Flaherty’s feds forget fleets; Some cash goes to bridge work
OTTAWA — If you were thinking that yesterday’s federal budget might have held any special goodies for truckers; like say, a cut in diesel-fuel excise tax, think again.
Even though diesel prices are rising once again and Prime Minister Stephen Harper promised in 2008 to reduce the four-percent tax by 50 percent, it’s probably not going to happen.
"No one in the trucking industry is holding their breath," according to a post-budget statement from the CEO of the Canadian Trucking Alliance (CTA) David Bradley.
In fact, last year the CTA suggested that the government not reduce the tax, but instead earmark the revenue that would otherwise have been eliminated towards programs to help spur investment in new equipment by the industry as suggested in the CTA’s enviroTruck initiative.
"It appears we are back to where we were in 1984 and 1985, where the excise tax on diesel fuel serves no policy purpose other than to pay down the deficit," says Bradley.
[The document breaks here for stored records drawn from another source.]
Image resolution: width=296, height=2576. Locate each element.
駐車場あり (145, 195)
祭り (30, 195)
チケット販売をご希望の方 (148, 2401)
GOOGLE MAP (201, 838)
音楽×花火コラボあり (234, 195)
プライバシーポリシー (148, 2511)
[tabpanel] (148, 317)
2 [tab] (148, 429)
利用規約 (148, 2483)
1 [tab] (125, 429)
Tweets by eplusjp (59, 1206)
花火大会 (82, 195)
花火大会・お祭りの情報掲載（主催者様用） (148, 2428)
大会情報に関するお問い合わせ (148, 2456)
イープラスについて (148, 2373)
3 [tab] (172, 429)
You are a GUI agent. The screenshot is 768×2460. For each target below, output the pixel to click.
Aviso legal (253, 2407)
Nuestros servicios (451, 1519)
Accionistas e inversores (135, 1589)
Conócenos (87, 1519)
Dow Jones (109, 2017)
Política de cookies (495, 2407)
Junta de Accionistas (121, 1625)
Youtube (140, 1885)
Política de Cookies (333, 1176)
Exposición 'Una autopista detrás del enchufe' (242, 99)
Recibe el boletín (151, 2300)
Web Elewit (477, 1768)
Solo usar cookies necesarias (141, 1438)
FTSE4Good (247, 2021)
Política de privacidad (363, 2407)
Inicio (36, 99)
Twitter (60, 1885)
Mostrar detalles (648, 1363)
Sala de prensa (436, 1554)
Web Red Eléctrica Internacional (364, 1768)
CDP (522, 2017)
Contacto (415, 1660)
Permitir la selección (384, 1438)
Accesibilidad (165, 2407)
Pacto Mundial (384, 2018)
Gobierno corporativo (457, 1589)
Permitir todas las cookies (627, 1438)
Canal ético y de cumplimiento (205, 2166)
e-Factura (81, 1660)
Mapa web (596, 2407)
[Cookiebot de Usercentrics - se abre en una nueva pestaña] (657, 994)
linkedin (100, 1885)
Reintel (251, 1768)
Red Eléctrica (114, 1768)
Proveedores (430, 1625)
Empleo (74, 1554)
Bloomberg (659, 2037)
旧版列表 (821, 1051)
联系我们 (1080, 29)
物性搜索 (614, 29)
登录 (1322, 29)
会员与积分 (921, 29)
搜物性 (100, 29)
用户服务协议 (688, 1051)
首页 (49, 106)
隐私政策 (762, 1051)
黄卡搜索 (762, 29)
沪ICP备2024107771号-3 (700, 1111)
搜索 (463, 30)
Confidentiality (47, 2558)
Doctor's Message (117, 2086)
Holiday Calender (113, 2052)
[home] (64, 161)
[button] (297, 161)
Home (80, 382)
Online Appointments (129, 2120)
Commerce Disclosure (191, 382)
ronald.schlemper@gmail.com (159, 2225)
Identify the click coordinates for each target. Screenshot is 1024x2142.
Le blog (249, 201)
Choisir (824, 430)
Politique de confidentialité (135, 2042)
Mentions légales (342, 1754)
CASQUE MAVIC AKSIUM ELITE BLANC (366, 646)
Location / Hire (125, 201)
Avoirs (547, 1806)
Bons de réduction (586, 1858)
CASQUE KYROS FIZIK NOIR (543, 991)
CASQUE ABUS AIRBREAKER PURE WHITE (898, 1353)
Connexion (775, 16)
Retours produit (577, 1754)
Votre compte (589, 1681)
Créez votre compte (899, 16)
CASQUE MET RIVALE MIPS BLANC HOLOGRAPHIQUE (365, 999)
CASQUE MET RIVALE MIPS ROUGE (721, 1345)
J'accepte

"Not that paying down the deficit should not be a priority," he continues, "it is.
"But is it fair that it be done on the back of the commercial transportation industry, relying upon an archaic and regressive form of tax on our members’ primary business input at the same time as the industry needs to re-tool and is being challenged to reduce its GHG emissions?"
Yesterday’s budget did include several initiatives aimed at modernizing Canada’s ageing infrastructure:
$10 million to support the legal, financial and technical work for the proposed new Windsor-Detroit bridge; $50.5 million for capital improvements to the Jacques Cartier and Champlain bridges in Montreal; $175 million for Marine Atlantic; and $28 million for ferry services in Atlantic Canada.
Also, $87 million will be invested over two years to help the Canada Border Services Agency improve its information systems and scanning equipment.
And even though Flaherty promised further stimulus spending of nearly $20 billion by fully implementing the so-called “Economic Action Plan,” he also said the budget introduces a new era of restraint, or at least a slowing in the rate of government spending, particularly in national defence, foreign aid and government administration.
Flaherty plans to reach a “near budget-balance” within five years.
There are no major tax increases or decreases in the budget.
The government will not reverse its previous commitments to reducing corporate income tax rates to the lowest in the G7 by 2012.
Some other sectors — including forestry, agriculture, small business, tourism, shipbuilding and culture — which were deemed to have been hard hit by the recession are in store for some modest support of $1.3 billion.
The Minister also announced further steps to reduce the paperwork burden on business, by establishing a commission of parliamentarians and private sector representatives to reduce red tape.